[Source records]
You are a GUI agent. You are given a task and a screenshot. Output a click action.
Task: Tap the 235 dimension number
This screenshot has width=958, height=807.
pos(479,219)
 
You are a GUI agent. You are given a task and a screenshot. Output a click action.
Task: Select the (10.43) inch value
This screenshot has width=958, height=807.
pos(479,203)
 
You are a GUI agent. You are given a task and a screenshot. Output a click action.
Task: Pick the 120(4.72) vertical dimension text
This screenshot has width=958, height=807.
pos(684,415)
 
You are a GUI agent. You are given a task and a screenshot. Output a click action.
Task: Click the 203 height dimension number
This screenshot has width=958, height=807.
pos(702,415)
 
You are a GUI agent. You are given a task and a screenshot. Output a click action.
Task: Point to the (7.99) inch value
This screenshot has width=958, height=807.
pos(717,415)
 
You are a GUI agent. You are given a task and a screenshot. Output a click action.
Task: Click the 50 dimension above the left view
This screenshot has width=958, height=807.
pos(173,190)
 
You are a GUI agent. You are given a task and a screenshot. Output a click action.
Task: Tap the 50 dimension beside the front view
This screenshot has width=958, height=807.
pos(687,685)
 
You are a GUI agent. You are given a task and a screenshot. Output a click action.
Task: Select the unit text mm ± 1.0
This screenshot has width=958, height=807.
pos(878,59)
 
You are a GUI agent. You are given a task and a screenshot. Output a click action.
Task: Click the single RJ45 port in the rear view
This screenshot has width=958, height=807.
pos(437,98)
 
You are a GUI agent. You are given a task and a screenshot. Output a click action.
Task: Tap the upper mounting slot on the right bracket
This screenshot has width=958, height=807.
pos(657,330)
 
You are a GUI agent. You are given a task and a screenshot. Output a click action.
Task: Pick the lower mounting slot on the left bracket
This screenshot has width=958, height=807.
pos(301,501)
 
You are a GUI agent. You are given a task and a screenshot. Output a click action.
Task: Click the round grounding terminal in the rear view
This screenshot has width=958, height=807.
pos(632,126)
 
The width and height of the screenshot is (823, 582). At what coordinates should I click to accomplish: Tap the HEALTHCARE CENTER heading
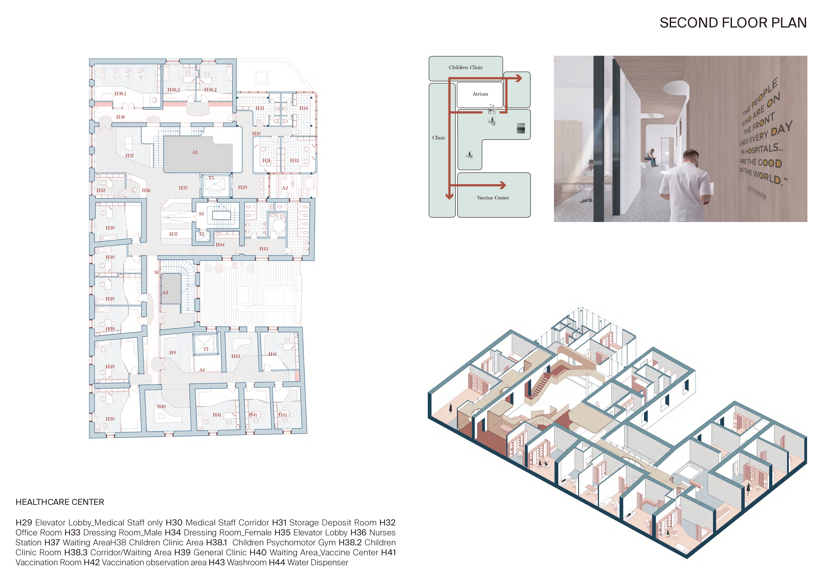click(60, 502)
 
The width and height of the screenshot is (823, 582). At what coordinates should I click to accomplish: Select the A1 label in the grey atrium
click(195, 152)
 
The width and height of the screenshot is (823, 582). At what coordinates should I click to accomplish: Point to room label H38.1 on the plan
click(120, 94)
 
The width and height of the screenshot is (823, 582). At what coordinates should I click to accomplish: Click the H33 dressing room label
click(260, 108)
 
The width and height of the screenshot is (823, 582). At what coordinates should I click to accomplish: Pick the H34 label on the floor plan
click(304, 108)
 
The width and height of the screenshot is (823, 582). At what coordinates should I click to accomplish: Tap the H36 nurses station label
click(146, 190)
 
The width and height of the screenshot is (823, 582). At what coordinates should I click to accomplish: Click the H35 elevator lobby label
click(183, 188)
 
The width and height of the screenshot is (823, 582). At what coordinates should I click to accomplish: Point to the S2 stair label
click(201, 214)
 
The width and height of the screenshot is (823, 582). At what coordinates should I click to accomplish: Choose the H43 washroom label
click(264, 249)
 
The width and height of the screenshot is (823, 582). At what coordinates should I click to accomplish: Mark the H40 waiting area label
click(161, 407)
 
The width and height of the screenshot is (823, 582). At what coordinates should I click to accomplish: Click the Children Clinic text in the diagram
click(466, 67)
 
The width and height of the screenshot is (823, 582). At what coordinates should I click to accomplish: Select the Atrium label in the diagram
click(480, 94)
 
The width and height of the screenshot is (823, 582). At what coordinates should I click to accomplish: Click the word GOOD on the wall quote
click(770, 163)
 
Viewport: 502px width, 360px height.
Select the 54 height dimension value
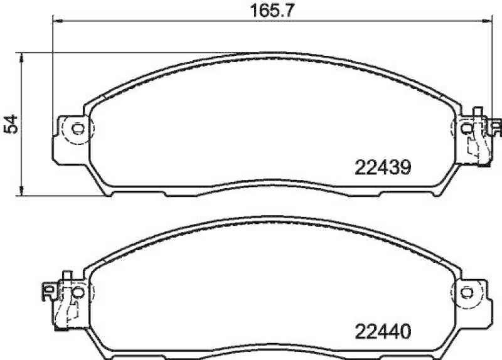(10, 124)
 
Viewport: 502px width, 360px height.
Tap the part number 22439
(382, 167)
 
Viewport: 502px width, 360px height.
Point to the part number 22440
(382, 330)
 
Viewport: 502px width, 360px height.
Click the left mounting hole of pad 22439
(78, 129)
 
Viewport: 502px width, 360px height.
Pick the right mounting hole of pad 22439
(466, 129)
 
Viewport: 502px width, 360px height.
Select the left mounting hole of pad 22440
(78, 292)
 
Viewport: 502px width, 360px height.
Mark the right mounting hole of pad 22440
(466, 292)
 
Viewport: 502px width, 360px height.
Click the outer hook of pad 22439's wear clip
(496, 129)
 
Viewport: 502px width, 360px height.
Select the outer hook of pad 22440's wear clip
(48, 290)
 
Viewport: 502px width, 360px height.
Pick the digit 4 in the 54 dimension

**Task brief:** Copy the lines from the rows above without any changes, beginning at the line that contains "label in the diagram" and stopping after the line that contains "click(770, 163)".

**Answer for this exercise:**
The width and height of the screenshot is (823, 582). At what coordinates should I click to accomplish: Select the Atrium label in the diagram
click(480, 94)
 
The width and height of the screenshot is (823, 582). At what coordinates should I click to accomplish: Click the word GOOD on the wall quote
click(770, 163)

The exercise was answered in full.